**Exercise material**
··········

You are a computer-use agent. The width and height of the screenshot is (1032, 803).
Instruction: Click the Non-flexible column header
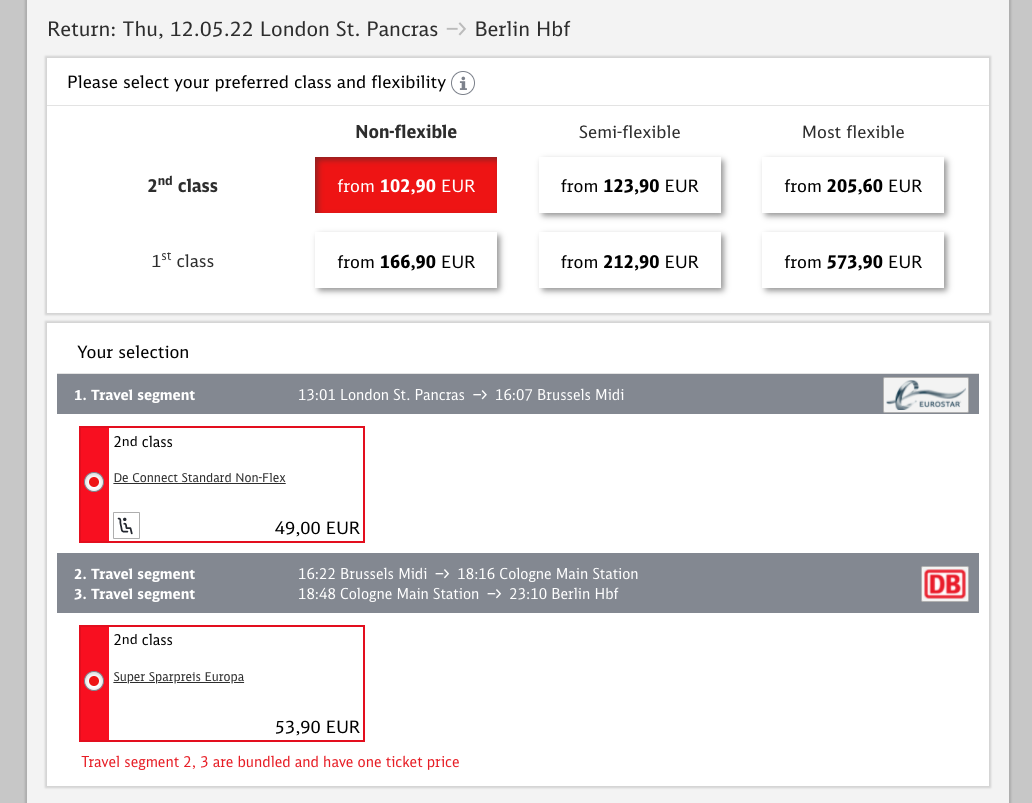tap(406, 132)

··········

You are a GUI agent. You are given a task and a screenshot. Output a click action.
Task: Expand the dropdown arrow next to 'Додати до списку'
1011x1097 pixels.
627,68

··········

**Exercise aim**
Please go through the data above and copy each line that has the word "screenshot".

**Reply to the exercise**
You are a computer-use agent. The width and height of the screenshot is (1032, 803).
You are a GUI agent. You are given a task and a screenshot. Output a click action.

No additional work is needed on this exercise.